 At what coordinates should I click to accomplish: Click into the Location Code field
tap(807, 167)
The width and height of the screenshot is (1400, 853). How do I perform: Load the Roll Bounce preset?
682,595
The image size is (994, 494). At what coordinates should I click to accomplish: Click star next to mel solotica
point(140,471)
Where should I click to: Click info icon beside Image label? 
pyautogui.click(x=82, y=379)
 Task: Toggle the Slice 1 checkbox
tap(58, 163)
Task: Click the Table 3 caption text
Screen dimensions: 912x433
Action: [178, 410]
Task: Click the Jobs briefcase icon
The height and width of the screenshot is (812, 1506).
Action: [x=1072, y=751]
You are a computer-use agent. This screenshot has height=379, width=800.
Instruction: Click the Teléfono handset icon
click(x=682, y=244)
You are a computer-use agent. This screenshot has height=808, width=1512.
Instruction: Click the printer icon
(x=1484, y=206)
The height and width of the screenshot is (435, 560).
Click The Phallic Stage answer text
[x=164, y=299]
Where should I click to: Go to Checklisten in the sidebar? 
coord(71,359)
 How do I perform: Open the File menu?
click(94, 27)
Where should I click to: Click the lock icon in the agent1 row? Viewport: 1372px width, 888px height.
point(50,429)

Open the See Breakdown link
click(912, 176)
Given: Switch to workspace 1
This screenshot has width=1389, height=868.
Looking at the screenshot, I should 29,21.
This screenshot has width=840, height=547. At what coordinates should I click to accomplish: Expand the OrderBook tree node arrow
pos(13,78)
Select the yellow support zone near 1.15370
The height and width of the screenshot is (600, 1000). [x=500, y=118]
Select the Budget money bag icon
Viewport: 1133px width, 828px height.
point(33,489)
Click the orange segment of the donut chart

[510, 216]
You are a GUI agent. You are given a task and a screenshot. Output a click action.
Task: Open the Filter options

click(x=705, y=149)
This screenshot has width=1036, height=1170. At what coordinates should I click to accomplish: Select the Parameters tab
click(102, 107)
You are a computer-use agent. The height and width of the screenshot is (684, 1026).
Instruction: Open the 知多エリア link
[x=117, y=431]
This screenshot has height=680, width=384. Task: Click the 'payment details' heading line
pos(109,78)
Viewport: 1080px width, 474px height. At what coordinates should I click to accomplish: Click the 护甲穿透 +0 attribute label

++++++++

Instruction:
Add 80 to every coordinate in the answers of the entries, starting at the first line of the entries and ending at the line that contains "click(912, 176)", both included. Write out all of those lines again with the requests left unchanged.

Task solution:
 At what coordinates should I click to accomplish: Click into the Location Code field
tap(887, 247)
The width and height of the screenshot is (1400, 853). How do I perform: Load the Roll Bounce preset?
762,675
The image size is (994, 494). At what coordinates should I click to accomplish: Click star next to mel solotica
point(220,551)
Where should I click to: Click info icon beside Image label? 
pyautogui.click(x=162, y=459)
 Task: Toggle the Slice 1 checkbox
tap(138, 243)
Task: Click the Table 3 caption text
Screen dimensions: 912x433
Action: [258, 490]
Task: Click the Jobs briefcase icon
The height and width of the screenshot is (812, 1506).
Action: [x=1152, y=831]
You are a computer-use agent. This screenshot has height=379, width=800.
Instruction: Click the Teléfono handset icon
click(x=762, y=324)
You are a computer-use agent. This screenshot has height=808, width=1512.
Instruction: Click the printer icon
(x=1564, y=286)
The height and width of the screenshot is (435, 560).
Click The Phallic Stage answer text
[x=244, y=379]
Where should I click to: Go to Checklisten in the sidebar? 
coord(151,439)
 How do I perform: Open the File menu?
click(174, 107)
Where should I click to: Click the lock icon in the agent1 row? Viewport: 1372px width, 888px height.
point(130,509)

Open the See Breakdown link
click(992, 256)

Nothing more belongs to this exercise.